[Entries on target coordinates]
▽

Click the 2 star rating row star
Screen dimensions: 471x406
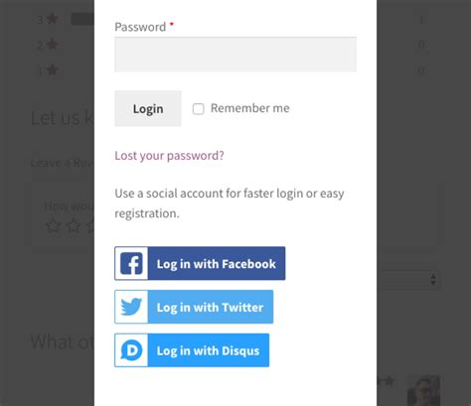(53, 44)
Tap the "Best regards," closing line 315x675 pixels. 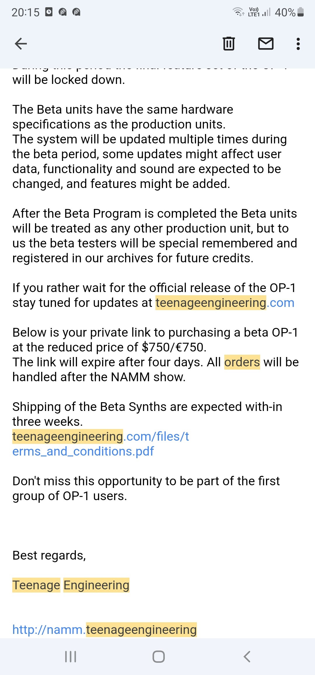click(49, 556)
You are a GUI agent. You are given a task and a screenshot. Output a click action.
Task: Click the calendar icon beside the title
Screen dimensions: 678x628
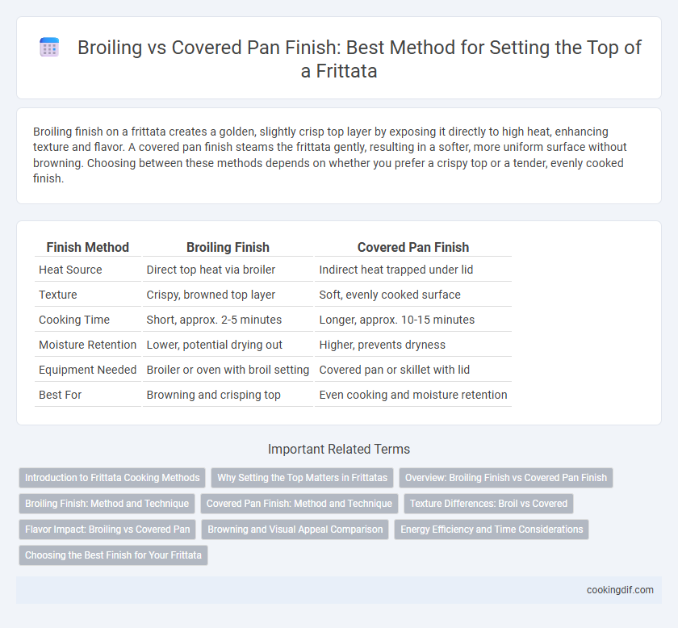[x=49, y=47]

△

◆ **Directive**
Could you add 10 to every coordinate in the answers and write out the data again in full, starting with the line containing "You are a GUI" and going on through the end of the data? Leave the pictures out.

◆ **Answer for the task**
You are a GUI agent. You are given a task and a screenshot. Output a click action.
Task: Click the calendar icon beside the title
Screen dimensions: 678x628
[x=59, y=57]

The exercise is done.